Records for this task:

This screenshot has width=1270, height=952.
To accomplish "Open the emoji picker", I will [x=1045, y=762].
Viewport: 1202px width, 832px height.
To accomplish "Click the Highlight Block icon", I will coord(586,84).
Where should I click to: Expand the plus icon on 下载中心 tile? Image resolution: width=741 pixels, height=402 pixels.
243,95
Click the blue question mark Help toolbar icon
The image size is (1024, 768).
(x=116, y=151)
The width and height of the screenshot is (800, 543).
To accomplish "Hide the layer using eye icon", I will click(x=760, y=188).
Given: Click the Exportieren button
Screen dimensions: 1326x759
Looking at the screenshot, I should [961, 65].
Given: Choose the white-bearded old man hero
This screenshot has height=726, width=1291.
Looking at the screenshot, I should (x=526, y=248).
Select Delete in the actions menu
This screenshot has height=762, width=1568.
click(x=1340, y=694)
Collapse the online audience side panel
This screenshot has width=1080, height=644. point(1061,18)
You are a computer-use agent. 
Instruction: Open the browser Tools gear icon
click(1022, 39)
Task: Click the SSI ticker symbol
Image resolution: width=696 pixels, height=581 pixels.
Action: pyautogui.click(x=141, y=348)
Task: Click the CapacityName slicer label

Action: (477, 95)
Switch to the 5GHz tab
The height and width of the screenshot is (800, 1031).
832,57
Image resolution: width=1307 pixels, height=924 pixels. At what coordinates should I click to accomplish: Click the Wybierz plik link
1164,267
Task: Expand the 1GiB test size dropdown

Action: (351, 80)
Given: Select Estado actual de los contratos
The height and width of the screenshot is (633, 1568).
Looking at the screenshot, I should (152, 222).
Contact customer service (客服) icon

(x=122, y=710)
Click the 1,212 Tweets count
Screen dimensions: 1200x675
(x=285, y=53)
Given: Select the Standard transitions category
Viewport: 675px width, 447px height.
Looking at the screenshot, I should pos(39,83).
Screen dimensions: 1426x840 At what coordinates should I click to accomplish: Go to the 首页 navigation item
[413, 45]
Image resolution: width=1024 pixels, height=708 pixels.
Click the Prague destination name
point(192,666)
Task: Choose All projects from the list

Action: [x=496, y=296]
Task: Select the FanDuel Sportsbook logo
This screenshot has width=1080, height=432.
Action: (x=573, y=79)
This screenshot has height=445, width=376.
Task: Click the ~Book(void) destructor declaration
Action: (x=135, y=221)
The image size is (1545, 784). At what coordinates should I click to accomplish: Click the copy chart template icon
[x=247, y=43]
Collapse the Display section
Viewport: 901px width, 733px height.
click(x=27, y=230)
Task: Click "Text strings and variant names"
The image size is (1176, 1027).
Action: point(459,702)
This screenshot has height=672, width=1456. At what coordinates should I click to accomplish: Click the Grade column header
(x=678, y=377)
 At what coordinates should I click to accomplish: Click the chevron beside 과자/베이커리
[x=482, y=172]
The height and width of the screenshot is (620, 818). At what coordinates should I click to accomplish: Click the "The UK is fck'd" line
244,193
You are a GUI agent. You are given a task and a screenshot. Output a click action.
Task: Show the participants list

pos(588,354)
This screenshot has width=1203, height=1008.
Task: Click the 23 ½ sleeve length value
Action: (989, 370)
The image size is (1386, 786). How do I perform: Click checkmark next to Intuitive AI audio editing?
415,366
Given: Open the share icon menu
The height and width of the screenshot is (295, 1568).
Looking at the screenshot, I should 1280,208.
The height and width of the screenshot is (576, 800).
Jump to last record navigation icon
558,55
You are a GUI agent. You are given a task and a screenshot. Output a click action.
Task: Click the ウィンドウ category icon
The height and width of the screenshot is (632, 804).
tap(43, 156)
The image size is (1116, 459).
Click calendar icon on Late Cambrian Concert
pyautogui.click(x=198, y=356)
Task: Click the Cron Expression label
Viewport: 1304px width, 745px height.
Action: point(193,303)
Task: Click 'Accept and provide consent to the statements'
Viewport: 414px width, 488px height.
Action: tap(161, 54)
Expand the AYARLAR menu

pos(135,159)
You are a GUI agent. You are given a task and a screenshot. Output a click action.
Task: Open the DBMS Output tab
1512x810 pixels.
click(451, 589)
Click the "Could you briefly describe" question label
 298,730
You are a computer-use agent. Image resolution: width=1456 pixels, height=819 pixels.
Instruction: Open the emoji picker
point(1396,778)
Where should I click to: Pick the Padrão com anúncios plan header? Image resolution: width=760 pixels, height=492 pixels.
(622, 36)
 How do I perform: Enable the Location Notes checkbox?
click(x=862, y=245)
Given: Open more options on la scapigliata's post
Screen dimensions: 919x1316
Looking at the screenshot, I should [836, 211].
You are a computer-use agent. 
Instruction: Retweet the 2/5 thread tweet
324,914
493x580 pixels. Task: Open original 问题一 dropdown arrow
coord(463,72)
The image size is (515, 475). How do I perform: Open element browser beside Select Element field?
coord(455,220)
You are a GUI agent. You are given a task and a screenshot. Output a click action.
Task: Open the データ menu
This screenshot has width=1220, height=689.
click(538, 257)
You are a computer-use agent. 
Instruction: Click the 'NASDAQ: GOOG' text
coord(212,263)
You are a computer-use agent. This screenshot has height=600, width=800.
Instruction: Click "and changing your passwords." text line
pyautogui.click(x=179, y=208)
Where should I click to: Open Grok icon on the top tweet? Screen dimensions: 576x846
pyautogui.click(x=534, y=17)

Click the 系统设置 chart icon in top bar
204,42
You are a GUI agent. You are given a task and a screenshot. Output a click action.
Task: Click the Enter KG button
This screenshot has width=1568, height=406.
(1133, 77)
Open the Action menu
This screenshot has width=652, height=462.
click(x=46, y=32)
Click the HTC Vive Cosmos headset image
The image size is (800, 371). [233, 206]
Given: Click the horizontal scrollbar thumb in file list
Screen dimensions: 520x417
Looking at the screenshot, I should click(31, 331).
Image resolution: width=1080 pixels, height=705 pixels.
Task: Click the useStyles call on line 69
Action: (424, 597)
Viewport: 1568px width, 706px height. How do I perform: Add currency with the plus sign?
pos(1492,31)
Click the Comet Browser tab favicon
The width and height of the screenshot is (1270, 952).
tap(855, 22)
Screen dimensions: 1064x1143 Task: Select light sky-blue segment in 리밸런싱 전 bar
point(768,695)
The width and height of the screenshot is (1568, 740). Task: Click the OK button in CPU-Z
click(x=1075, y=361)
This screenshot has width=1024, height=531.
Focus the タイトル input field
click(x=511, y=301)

Exercise prompt:
Word for word, repeat each entry from the listing above.

Answer section:
This screenshot has width=1270, height=952.
To accomplish "Open the emoji picker", I will [x=1045, y=762].
Viewport: 1202px width, 832px height.
To accomplish "Click the Highlight Block icon", I will coord(586,84).
Where should I click to: Expand the plus icon on 下载中心 tile? Image resolution: width=741 pixels, height=402 pixels.
243,95
Click the blue question mark Help toolbar icon
The image size is (1024, 768).
(x=116, y=151)
The width and height of the screenshot is (800, 543).
To accomplish "Hide the layer using eye icon", I will click(x=760, y=188).
Given: Click the Exportieren button
Screen dimensions: 1326x759
Looking at the screenshot, I should [961, 65].
Given: Choose the white-bearded old man hero
This screenshot has height=726, width=1291.
Looking at the screenshot, I should (x=526, y=248).
Select Delete in the actions menu
This screenshot has height=762, width=1568.
click(x=1340, y=694)
Collapse the online audience side panel
This screenshot has width=1080, height=644. point(1061,18)
You are a computer-use agent. 
Instruction: Open the browser Tools gear icon
click(1022, 39)
Task: Click the SSI ticker symbol
Image resolution: width=696 pixels, height=581 pixels.
Action: pyautogui.click(x=141, y=348)
Task: Click the CapacityName slicer label

Action: (477, 95)
Switch to the 5GHz tab
The height and width of the screenshot is (800, 1031).
832,57
Image resolution: width=1307 pixels, height=924 pixels. At what coordinates should I click to accomplish: Click the Wybierz plik link
1164,267
Task: Expand the 1GiB test size dropdown

Action: (351, 80)
Given: Select Estado actual de los contratos
The height and width of the screenshot is (633, 1568).
Looking at the screenshot, I should (152, 222).
Contact customer service (客服) icon

(x=122, y=710)
Click the 1,212 Tweets count
Screen dimensions: 1200x675
(x=285, y=53)
Given: Select the Standard transitions category
Viewport: 675px width, 447px height.
Looking at the screenshot, I should pos(39,83).
Screen dimensions: 1426x840 At what coordinates should I click to accomplish: Go to the 首页 navigation item
[413, 45]
Image resolution: width=1024 pixels, height=708 pixels.
Click the Prague destination name
point(192,666)
Task: Choose All projects from the list

Action: [x=496, y=296]
Task: Select the FanDuel Sportsbook logo
This screenshot has width=1080, height=432.
Action: (x=573, y=79)
This screenshot has height=445, width=376.
Task: Click the ~Book(void) destructor declaration
Action: (x=135, y=221)
The image size is (1545, 784). At what coordinates should I click to accomplish: Click the copy chart template icon
[x=247, y=43]
Collapse the Display section
Viewport: 901px width, 733px height.
click(x=27, y=230)
Task: Click "Text strings and variant names"
The image size is (1176, 1027).
Action: point(459,702)
This screenshot has height=672, width=1456. At what coordinates should I click to accomplish: Click the Grade column header
(x=678, y=377)
 At what coordinates should I click to accomplish: Click the chevron beside 과자/베이커리
[x=482, y=172]
The height and width of the screenshot is (620, 818). At what coordinates should I click to accomplish: Click the "The UK is fck'd" line
244,193
You are a GUI agent. You are given a task and a screenshot. Output a click action.
Task: Show the participants list

pos(588,354)
This screenshot has width=1203, height=1008.
Task: Click the 23 ½ sleeve length value
Action: (989, 370)
The image size is (1386, 786). How do I perform: Click checkmark next to Intuitive AI audio editing?
415,366
Given: Open the share icon menu
The height and width of the screenshot is (295, 1568).
Looking at the screenshot, I should 1280,208.
The height and width of the screenshot is (576, 800).
Jump to last record navigation icon
558,55
You are a GUI agent. You are given a task and a screenshot. Output a click action.
Task: Click the ウィンドウ category icon
The height and width of the screenshot is (632, 804).
tap(43, 156)
The image size is (1116, 459).
Click calendar icon on Late Cambrian Concert
pyautogui.click(x=198, y=356)
Task: Click the Cron Expression label
Viewport: 1304px width, 745px height.
Action: point(193,303)
Task: Click 'Accept and provide consent to the statements'
Viewport: 414px width, 488px height.
Action: tap(161, 54)
Expand the AYARLAR menu

pos(135,159)
You are a GUI agent. You are given a task and a screenshot. Output a click action.
Task: Open the DBMS Output tab
1512x810 pixels.
click(451, 589)
Click the "Could you briefly describe" question label
 298,730
You are a computer-use agent. Image resolution: width=1456 pixels, height=819 pixels.
Instruction: Open the emoji picker
point(1396,778)
Where should I click to: Pick the Padrão com anúncios plan header? Image resolution: width=760 pixels, height=492 pixels.
(622, 36)
 How do I perform: Enable the Location Notes checkbox?
click(x=862, y=245)
Given: Open more options on la scapigliata's post
Screen dimensions: 919x1316
Looking at the screenshot, I should [836, 211].
You are a computer-use agent. 
Instruction: Retweet the 2/5 thread tweet
324,914
493x580 pixels. Task: Open original 问题一 dropdown arrow
coord(463,72)
The image size is (515, 475). How do I perform: Open element browser beside Select Element field?
coord(455,220)
You are a GUI agent. You are given a task and a screenshot. Output a click action.
Task: Open the データ menu
This screenshot has width=1220, height=689.
click(538, 257)
You are a computer-use agent. 
Instruction: Click the 'NASDAQ: GOOG' text
coord(212,263)
You are a computer-use agent. This screenshot has height=600, width=800.
Instruction: Click "and changing your passwords." text line
pyautogui.click(x=179, y=208)
Where should I click to: Open Grok icon on the top tweet? Screen dimensions: 576x846
pyautogui.click(x=534, y=17)

Click the 系统设置 chart icon in top bar
204,42
You are a GUI agent. You are given a task and a screenshot. Output a click action.
Task: Click the Enter KG button
This screenshot has width=1568, height=406.
(1133, 77)
Open the Action menu
This screenshot has width=652, height=462.
click(x=46, y=32)
Click the HTC Vive Cosmos headset image
The image size is (800, 371). [233, 206]
Given: Click the horizontal scrollbar thumb in file list
Screen dimensions: 520x417
Looking at the screenshot, I should click(31, 331).
Image resolution: width=1080 pixels, height=705 pixels.
Task: Click the useStyles call on line 69
Action: (424, 597)
Viewport: 1568px width, 706px height. How do I perform: Add currency with the plus sign?
pos(1492,31)
Click the Comet Browser tab favicon
The width and height of the screenshot is (1270, 952).
tap(855, 22)
Screen dimensions: 1064x1143 Task: Select light sky-blue segment in 리밸런싱 전 bar
point(768,695)
The width and height of the screenshot is (1568, 740). Task: Click the OK button in CPU-Z
click(x=1075, y=361)
This screenshot has width=1024, height=531.
Focus the タイトル input field
click(x=511, y=301)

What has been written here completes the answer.